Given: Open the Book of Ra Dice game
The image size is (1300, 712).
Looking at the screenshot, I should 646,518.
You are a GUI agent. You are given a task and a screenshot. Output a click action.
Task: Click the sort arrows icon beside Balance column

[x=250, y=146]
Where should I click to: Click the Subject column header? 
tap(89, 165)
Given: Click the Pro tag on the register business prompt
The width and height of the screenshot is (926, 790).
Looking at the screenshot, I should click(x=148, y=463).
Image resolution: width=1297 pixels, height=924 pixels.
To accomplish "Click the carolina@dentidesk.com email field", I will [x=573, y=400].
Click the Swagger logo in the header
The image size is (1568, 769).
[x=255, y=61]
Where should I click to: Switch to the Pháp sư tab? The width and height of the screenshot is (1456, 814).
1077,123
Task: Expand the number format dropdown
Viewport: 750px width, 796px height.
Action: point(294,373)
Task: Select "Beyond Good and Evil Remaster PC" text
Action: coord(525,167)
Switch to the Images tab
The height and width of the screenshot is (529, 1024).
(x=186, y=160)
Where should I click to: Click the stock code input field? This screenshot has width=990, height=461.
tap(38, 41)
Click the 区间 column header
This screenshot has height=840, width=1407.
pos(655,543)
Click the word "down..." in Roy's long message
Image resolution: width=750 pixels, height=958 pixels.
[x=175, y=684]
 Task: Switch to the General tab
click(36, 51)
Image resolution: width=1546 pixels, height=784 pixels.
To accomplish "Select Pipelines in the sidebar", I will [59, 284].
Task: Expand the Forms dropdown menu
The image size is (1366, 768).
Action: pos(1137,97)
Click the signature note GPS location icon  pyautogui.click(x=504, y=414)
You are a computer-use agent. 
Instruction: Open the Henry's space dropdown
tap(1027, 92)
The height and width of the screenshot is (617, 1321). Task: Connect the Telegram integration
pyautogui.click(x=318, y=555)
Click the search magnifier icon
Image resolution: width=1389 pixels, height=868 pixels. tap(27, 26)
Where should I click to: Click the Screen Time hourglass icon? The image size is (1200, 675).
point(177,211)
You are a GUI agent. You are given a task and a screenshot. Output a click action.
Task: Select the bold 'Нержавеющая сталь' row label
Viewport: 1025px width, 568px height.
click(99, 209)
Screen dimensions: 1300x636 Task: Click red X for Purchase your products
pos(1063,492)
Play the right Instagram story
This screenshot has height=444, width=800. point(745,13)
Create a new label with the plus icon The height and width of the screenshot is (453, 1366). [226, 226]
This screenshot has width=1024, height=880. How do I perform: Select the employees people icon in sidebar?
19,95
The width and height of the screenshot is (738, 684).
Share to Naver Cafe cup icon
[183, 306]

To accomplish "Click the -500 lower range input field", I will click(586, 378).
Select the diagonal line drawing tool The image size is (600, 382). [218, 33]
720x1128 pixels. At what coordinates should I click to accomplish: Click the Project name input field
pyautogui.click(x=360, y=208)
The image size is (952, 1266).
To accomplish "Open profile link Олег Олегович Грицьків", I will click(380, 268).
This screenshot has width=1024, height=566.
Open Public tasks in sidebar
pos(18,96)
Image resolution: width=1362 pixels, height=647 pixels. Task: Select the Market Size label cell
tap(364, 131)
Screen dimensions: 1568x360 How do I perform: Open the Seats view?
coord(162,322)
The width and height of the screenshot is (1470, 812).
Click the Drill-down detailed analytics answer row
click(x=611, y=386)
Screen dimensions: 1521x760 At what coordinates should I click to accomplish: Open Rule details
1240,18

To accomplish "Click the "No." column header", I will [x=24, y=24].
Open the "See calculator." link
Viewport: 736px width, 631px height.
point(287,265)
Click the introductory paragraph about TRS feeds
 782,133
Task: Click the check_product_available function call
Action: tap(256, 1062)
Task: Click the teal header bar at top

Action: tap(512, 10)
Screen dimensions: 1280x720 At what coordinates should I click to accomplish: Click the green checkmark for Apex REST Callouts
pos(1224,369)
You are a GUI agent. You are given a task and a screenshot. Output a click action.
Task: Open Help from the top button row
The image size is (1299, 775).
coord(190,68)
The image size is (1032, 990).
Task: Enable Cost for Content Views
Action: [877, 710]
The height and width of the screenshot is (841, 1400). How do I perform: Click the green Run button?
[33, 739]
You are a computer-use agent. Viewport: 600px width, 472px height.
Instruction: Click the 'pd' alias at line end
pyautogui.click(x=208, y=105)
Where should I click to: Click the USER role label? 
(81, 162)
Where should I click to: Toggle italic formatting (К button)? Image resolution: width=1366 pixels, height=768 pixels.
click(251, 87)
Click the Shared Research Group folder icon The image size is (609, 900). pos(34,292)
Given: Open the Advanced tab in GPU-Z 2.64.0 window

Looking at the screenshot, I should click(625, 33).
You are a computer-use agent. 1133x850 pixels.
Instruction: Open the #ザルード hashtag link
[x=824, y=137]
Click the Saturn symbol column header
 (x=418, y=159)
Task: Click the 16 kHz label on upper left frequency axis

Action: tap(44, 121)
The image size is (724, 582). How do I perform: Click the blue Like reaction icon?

> [ABOUT THIS TASK]
Report the count, and only the count, of lines in the records above that contain "Expand".

> [OUTPUT]
2